Already on GitHub? Sign in to your account

Running on 80 and 443 ports instead of 8080 and 8443 #1195

Open
flowingbits opened this issue Jan 30, 2024 · 6 comments
Open

Running on 80 and 443 ports instead of 8080 and 8443 #1195

flowingbits opened this issue Jan 30, 2024 · 6 comments

Comments

@flowingbits
Copy link

flowingbits commented Jan 30, 2024

I want to run Kourier on a bare-metal Kubernetes installation without a load-balancer controller. Thus, I want to run it with hostNetwork: true and ports 80 and 443 instead of 8080 and 8443 respectively. Please help me understand how to change the configuration to make it listen on those ports.

UPD: Glance over pkg/generator/caches.go makes me think it's not possible, is that true?

@norbjd
Copy link
Contributor

norbjd commented Jan 31, 2024

Hello 👋

I think it's not possible as of today because as you have noticed, these ports are hardcoded.

However, it should not be very difficult to override the ports from values set in the config-kourier config map:

// NewConfigFromMap creates a DeploymentConfig from the supplied Map.
func NewConfigFromMap(configMap map[string]string) (*Kourier, error) {
	nc := DefaultConfig()

	if err := cm.Parse(configMap,
+		cm.AsUint32(HTTPPortExternal, &nc.HTTPPortExternal),
+		cm.AsUint32(HTTPSPortExternal, &nc.HTTPSPortExternal),
		cm.AsBool(enableServiceAccessLoggingKey, &nc.EnableServiceAccessLogging),
		cm.AsBool(enableProxyProtocol, &nc.EnableProxyProtocol),
		cm.AsString(clusterCert, &nc.ClusterCertSecret),
		cm.AsDuration(IdleTimeoutKey, &nc.IdleTimeout),
		cm.AsUint32(trustedHopsCount, &nc.TrustedHopsCount),
		cm.AsStringSet(cipherSuites, &nc.CipherSuites),
		cm.AsBool(enableCryptoMB, &nc.EnableCryptoMB),
		asTracing(TracingCollectorFullEndpoint, &nc.Tracing),
	); err != nil {
		return nil, err
	}

	return nc, nil
}

(and obviously 1. add these 2 fields in the Kourier struct, and 2. set 8080/8443 in the defaults).

I guess it's a good first issue if someone wants to contribute (and if maintainers are happy about this change).

@flowingbits
Copy link
Author

flowingbits commented Feb 2, 2024

I'd be glad to contribute to making the ports configurable. Let me pick it up.

@flowingbits
Copy link
Author

Hey, I've created a PR with the changes, looking forward to a review #1202.

@skonto
Copy link
Contributor

skonto commented Apr 10, 2024

Hi @flowingbits, sorry for the late reply.
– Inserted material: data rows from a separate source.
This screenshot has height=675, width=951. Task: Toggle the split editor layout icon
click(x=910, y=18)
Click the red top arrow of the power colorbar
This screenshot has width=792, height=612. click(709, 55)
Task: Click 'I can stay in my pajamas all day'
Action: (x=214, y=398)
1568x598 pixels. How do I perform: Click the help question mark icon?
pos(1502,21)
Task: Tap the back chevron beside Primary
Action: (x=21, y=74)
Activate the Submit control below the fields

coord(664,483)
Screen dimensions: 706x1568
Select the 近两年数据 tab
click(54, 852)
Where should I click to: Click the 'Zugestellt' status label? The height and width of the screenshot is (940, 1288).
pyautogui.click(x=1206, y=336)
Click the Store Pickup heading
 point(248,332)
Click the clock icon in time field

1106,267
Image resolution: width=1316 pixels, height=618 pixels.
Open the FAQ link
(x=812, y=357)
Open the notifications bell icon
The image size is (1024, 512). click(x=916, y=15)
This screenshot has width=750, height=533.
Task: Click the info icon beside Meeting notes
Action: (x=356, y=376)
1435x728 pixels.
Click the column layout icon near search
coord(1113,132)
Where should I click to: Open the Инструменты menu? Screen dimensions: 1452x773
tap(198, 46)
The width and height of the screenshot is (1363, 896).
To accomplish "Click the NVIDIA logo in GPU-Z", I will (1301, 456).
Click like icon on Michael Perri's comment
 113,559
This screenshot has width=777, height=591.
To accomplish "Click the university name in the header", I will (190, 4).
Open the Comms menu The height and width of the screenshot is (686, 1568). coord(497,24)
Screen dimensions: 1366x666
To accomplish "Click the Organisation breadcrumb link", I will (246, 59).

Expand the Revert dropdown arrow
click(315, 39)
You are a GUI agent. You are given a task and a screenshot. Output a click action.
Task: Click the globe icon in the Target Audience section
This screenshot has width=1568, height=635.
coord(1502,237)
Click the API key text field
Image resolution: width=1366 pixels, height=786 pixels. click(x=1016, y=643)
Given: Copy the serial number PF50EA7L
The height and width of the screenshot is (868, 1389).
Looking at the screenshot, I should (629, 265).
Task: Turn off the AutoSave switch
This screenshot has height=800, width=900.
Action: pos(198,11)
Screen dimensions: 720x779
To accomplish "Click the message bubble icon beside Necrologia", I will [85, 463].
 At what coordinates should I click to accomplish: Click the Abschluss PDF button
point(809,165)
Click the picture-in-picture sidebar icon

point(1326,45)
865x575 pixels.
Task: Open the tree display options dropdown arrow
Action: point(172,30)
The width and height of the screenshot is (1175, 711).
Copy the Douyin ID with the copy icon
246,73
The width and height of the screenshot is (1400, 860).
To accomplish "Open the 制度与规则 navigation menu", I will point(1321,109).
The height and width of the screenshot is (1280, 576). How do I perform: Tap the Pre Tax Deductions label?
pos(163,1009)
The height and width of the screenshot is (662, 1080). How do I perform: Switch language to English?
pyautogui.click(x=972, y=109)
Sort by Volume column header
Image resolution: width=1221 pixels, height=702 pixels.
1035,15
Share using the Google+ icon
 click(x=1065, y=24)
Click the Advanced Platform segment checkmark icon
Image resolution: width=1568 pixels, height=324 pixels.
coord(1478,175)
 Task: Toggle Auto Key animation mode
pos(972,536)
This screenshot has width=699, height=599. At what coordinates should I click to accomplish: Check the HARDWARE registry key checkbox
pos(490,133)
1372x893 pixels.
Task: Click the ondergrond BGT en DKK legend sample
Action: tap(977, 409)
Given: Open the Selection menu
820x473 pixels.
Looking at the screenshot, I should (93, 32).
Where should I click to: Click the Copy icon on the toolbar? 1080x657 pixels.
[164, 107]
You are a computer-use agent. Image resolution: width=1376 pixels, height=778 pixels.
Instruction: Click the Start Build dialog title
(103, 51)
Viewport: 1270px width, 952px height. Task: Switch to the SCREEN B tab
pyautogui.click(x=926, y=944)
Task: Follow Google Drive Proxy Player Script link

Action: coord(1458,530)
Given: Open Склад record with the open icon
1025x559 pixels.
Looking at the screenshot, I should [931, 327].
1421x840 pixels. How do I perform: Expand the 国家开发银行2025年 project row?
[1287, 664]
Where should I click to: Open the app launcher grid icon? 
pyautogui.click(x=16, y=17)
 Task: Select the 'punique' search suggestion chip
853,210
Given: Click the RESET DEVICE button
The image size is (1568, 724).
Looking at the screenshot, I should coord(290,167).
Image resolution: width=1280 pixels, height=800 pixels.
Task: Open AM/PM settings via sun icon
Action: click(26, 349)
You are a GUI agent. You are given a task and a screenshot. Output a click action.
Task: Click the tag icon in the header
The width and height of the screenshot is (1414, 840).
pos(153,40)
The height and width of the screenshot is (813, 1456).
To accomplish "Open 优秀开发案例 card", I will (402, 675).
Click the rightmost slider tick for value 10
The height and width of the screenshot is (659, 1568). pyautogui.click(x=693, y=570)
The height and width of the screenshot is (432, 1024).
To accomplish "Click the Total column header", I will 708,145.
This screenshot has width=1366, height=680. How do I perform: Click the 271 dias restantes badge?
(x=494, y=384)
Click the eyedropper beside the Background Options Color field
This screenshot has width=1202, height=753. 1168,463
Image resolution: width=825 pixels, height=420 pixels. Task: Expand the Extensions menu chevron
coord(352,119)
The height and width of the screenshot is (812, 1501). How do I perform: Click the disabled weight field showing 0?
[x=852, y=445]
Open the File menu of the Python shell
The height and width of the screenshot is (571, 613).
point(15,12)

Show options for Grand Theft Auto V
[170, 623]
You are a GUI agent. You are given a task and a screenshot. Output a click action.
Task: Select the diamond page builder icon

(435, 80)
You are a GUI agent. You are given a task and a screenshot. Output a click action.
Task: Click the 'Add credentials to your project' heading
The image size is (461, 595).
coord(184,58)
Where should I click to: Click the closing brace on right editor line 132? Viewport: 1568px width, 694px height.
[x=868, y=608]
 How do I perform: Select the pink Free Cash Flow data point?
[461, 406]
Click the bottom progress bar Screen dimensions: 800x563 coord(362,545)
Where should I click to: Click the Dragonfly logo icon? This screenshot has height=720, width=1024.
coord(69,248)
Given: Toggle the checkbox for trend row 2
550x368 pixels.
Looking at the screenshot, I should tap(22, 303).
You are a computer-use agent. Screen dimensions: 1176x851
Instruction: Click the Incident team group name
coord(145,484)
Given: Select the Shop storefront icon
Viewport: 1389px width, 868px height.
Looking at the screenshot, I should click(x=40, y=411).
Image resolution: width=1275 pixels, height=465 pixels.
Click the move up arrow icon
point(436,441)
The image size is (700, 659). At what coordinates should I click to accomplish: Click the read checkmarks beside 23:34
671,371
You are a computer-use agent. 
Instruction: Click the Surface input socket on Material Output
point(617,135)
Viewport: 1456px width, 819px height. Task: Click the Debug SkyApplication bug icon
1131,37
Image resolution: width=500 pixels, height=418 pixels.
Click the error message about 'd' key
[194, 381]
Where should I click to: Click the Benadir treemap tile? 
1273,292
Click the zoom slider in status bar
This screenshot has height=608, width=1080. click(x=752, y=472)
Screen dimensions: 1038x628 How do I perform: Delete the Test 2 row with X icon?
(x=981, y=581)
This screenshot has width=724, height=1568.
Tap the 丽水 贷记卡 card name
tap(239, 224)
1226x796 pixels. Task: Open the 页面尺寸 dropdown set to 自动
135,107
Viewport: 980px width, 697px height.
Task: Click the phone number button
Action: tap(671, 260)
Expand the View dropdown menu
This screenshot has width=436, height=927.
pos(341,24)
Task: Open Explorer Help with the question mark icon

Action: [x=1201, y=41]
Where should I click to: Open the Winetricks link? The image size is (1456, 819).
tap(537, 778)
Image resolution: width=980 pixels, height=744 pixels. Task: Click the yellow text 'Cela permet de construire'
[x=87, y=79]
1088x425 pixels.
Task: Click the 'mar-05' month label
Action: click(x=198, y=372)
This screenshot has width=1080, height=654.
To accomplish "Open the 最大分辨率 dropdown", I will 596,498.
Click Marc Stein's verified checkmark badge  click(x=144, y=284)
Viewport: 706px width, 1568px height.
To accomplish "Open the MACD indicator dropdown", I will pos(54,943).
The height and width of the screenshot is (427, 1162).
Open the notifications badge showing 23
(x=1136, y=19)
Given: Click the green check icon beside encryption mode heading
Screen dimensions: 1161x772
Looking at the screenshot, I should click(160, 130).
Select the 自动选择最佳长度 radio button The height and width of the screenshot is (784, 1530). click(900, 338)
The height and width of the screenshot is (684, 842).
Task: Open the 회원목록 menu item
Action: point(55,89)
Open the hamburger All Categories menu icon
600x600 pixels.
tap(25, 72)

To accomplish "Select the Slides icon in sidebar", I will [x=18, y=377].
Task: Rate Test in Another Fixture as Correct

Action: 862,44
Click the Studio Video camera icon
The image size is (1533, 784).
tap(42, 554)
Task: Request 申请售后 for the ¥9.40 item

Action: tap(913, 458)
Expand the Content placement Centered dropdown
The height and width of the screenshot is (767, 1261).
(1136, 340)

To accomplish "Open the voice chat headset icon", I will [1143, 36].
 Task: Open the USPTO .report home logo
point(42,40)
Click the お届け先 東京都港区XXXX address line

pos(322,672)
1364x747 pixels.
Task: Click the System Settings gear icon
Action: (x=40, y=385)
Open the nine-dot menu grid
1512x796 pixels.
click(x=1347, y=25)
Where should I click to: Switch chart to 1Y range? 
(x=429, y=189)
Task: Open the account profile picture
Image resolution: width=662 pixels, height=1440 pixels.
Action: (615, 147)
Thus, I want to run it with hostNetwork: true

Could you describe more about your use case. This choice has some consequences:
a) it is probably a privileged operation in your environment
b) when pod is restarted, its ip/hostname will change, also check K8s best practices.
Have you considered using MetalLB or some other bare metal loadbalancer instead?

@flowingbits
Copy link
Author

flowingbits commented Apr 11, 2024

@skonto, the use case is exactly that, pinning the ingress-controller data plane to a set of "ingress" machines and using them as entry points for HTTP traffic. For example, ingress-nginx lists this as one of the deployment methods on bare-metal environments: https://github.com/kubernetes/ingress-nginx/blob/main/docs/deploy/baremetal.md#via-the-host-network.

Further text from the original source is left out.